A l’EPFL, Auke Ijspeert utilise des reproductions d’animaux pour comprendre le fonctionnement de la moelle épinière
Depuis toujours, les inventeurs de tout bord tentent de construire des robots en copiant des animaux à pattes, ailes, nageoires, ou dotés d’autres artifices leur permettant de se déplacer. Et si l’on renversait le problème? s’est dit Auke Ijspeert. Est-il possible d’utiliser des robots pour mieux comprendre comment fonctionne le système locomoteur des êtres vivants? La réponse fut vite fascinante. Si bien que le chercheur mène plusieurs projets dans ce sens à l’EPF de Lausanne, au sein de son laboratoire de «biorobotique». Le professeur les a présentés le 8 décembre lors de la conférence TEDGlobal>Geneva.

· · · · · · ·

-- CONSIGNES --
a) Dans l'extrait, de « A l’EPFL, Auke » jusqu'à « la conférence TEDGlobal>Geneva. » inclus, substituez « le scientifique » à « Auke Ijspeert », puis recopiez ce passage.
b) Reprenez la rédaction de l'extrait sur la biorobotique à l'EPFL là où il s'arrête.
Les données qui suivent n'ont aucun rapport avec l'extrait.

-- DONNÉES RECUEILLIES --
· · · · · · ·

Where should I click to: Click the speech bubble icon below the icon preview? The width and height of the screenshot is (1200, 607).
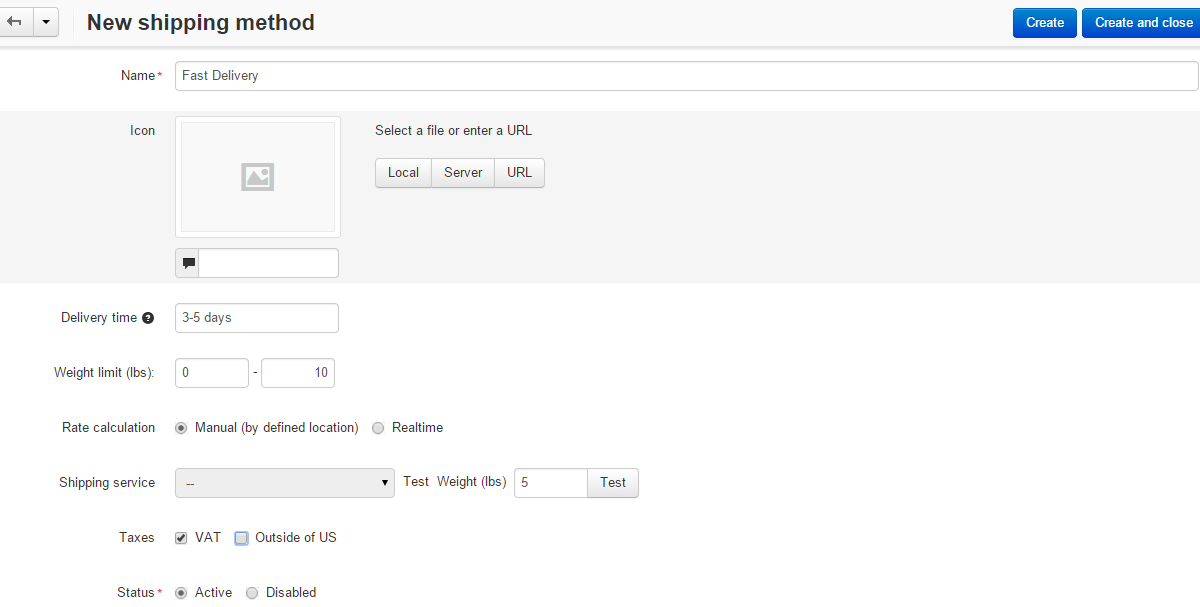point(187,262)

· · · · · · ·

-- RÉPONSES FOURNIES --
a)
A l’EPFL, le scientifique utilise des reproductions d’animaux pour comprendre le fonctionnement de la moelle épinière
Depuis toujours, les inventeurs de tout bord tentent de construire des robots en copiant des animaux à pattes, ailes, nageoires, ou dotés d’autres artifices leur permettant de se déplacer. Et si l’on renversait le problème? s’est dit le scientifique. Est-il possible d’utiliser des robots pour mieux comprendre comment fonctionne le système locomoteur des êtres vivants? La réponse fut vite fascinante. Si bien que le chercheur mène plusieurs projets dans ce sens à l’EPF de Lausanne, au sein de son laboratoire de «biorobotique». Le professeur les a présentés le 8 décembre lors de la conférence TEDGlobal>Geneva.

b)
«La locomotion animale est impressionnante», s’enthousiasme-t-il. Et d’expliquer ses quatre «ingrédients» principaux: les caractéristiques biomécaniques du corps d’abord, puis les réflexes sensoriels, souvent involontaires, le cerveau ensuite, qui fait office de poste de commandes volontaires, et surtout, distribués le long de la moelle épinière, des circuits neuronaux oscillants qui commandent les muscles des membres et sont nommés en anglais central pattern generators (CPG). «Or ces CPG sont découplé du cerveau et peuvent fonctionner indépendamment de ses ordres: c’est pour cette raison qu’un poulet dont on coupe la tête continue de courir», expose le roboticien. Qui ajoute une explication: «Grâce à ce contrôle distribué, c’est la moelle épinière qui est responsable de contrôler les membres, ce qui permet au cerveau de faire autre chose, comme réagir en cas de détection d’une menace. D’ailleurs, si tous les mouvements étaient gérés depuis le cortex, et pas depuis la moelle épinière, le corps ne serait pas assez rapide. Car du cerveau aux muscles, la «bande passante» pour transmettre les influx nerveux ne serait pas assez grande… La nature est bien faite.»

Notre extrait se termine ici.